Maritime fiction clips now on website

For devotees of James L. Nelson, heir apparent to Patrick O’Brian’s

sea-going fiction legacy, there is good news online. Several of his stories, some unpublished in print, are available on his site, www.jameslnelson.com. One of the stories is a riveting account of the burning of the city of Falmouth (now Portland), Maine. As Nelson explains on his site, some stories that he writes that may have been originally intended for insertion into a novel, in the end don’t quite fit. Such it is with the account of the attack on Falmouth, which was originally slated for inclusion in The Continental Risque, one of the Revolution at Sea trilogy.
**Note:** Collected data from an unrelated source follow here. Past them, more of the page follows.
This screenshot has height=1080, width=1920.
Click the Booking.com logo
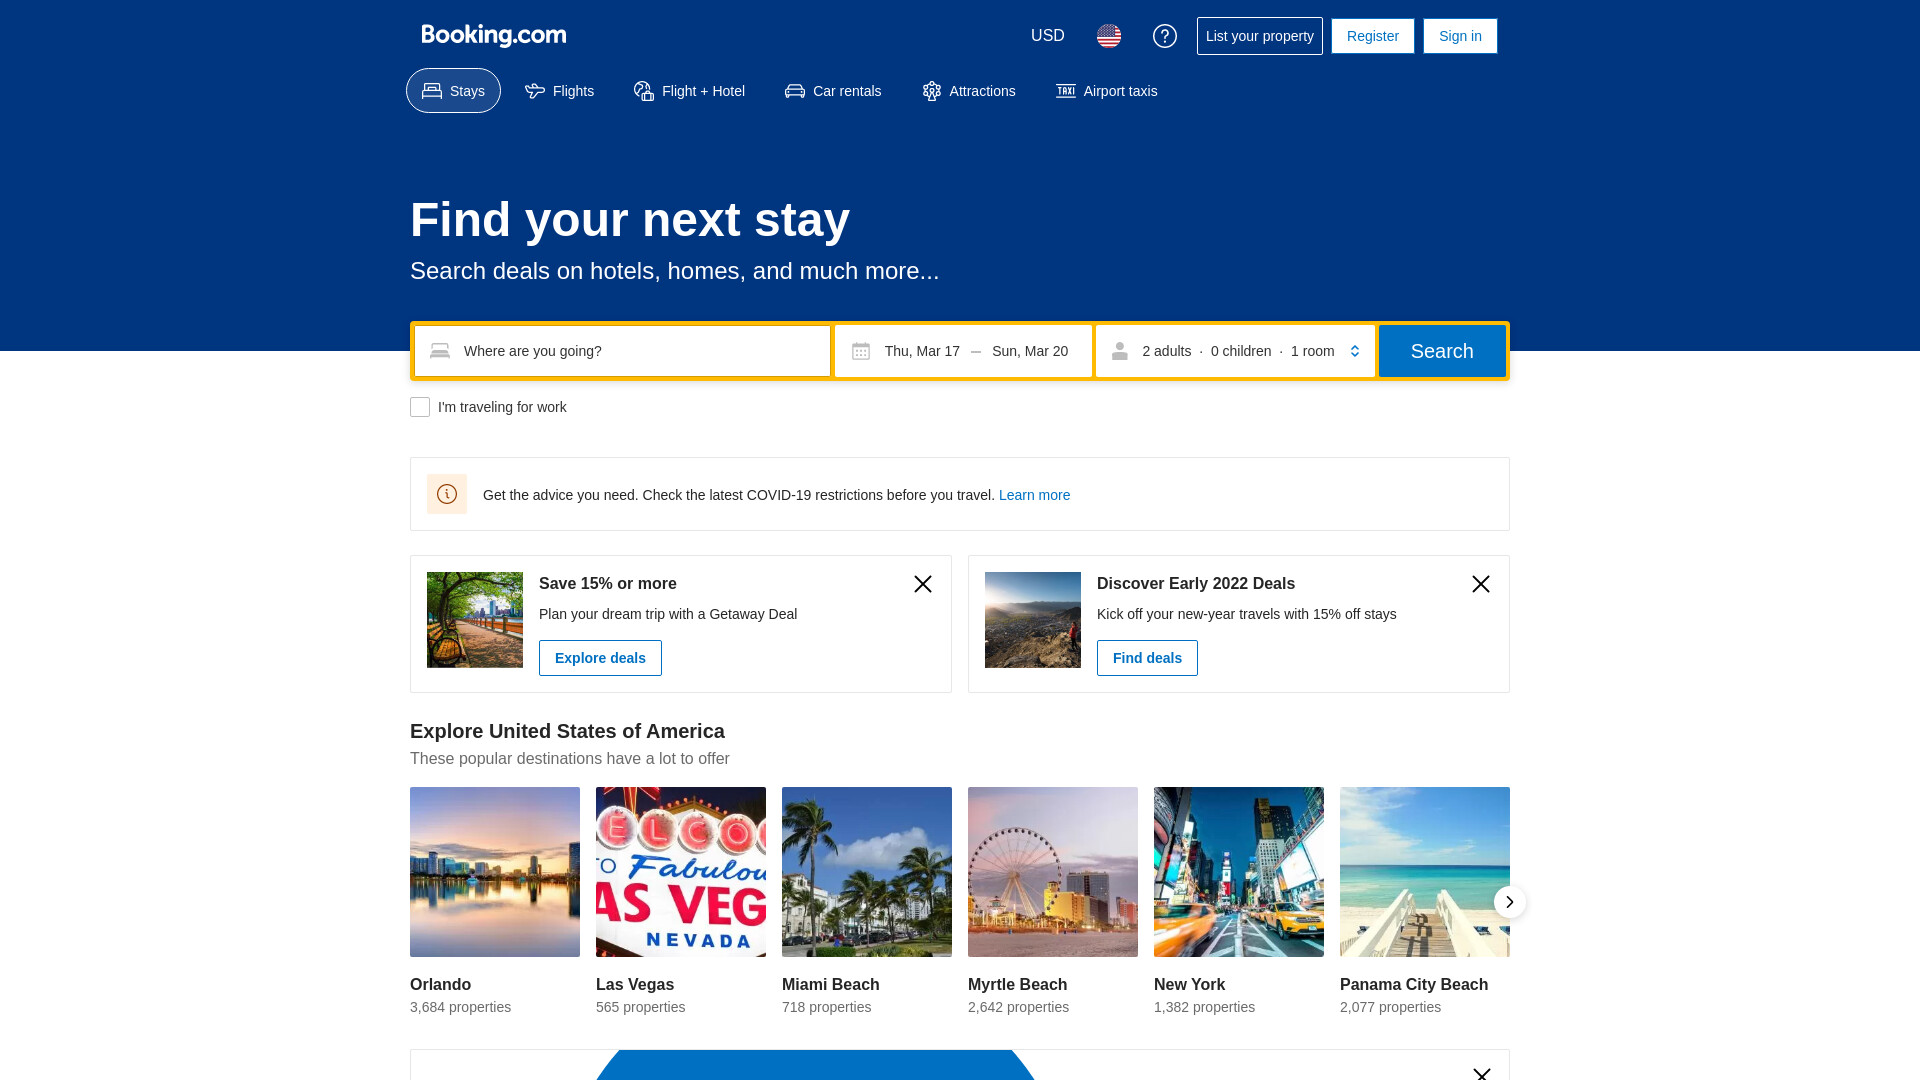494,36
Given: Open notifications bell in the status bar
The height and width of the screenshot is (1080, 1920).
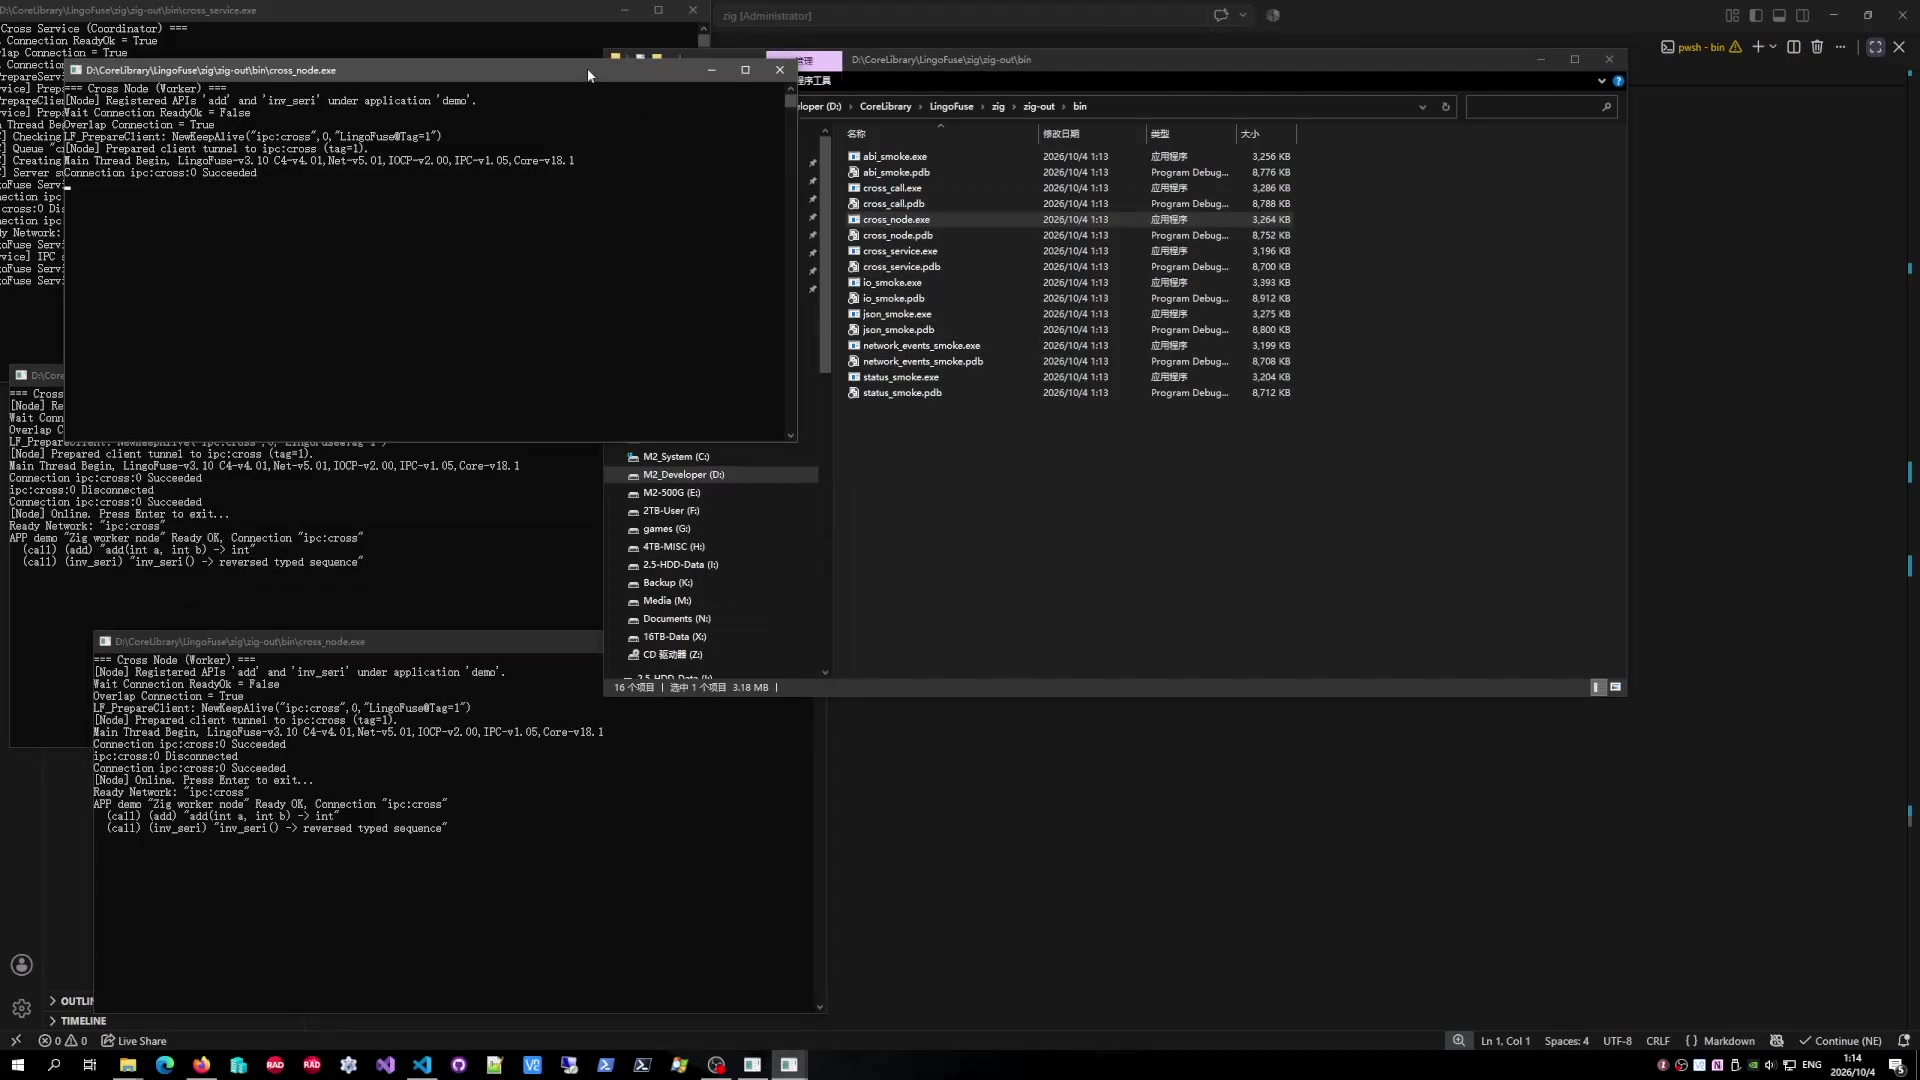Looking at the screenshot, I should pos(1904,1041).
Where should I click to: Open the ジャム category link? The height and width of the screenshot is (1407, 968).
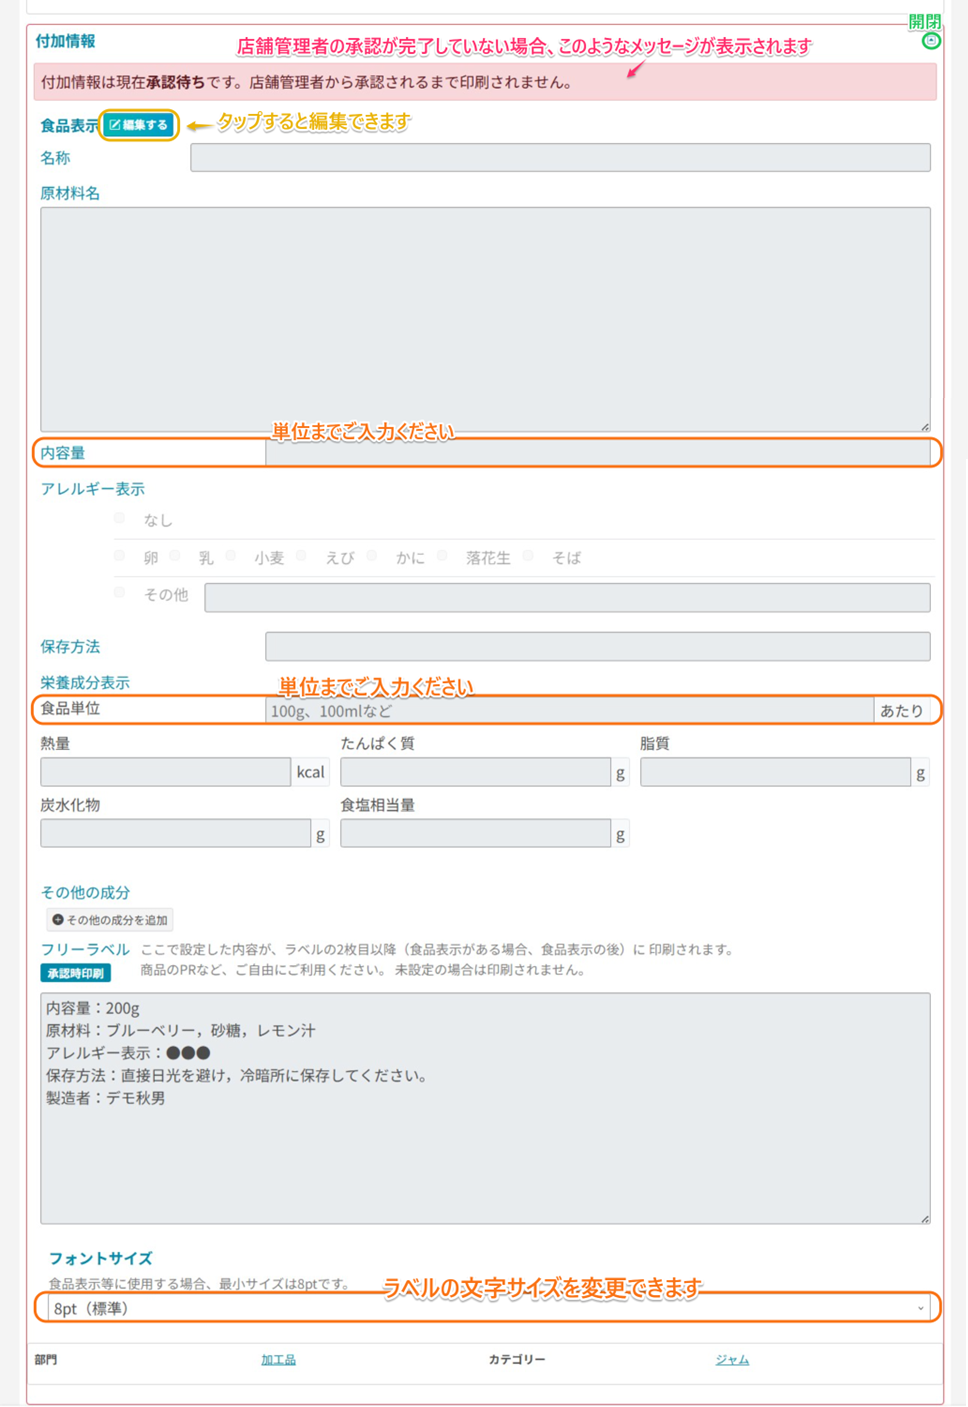pos(732,1360)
Nelson creates a cast of fictional characters whose lives are made to intertwine in historic events, whether the American Revolution or the War of Spanish Succession. In his chapter, The Burning of Falmouth (on his site via the Cutting Room Floor button) one reads about a duty-bound British admiral who decides to bombard and burn the city with the use of his fleet’s cannon. We are made aware, as the fleet closes on Casco Bay from sea, of Adm. Samuel Graves’ inner torment: He is both thrilled and appalled at the power he has over the unsuspecting, helpless Maine citizens. After giving the people a few hours’ warning, Graves, who at first cannot decide whether he is a sensitive, reasonable admiral who must follow orders or a possible coward, eventually resolves to unleash a torrent of shot. The city burns to the ground.

A sampling of his forthcoming book The Pirate Round, book three of his Brethren of the Coast series, which is set in late 17th-, early 18th-century America, will be published online soon, according to Nelson.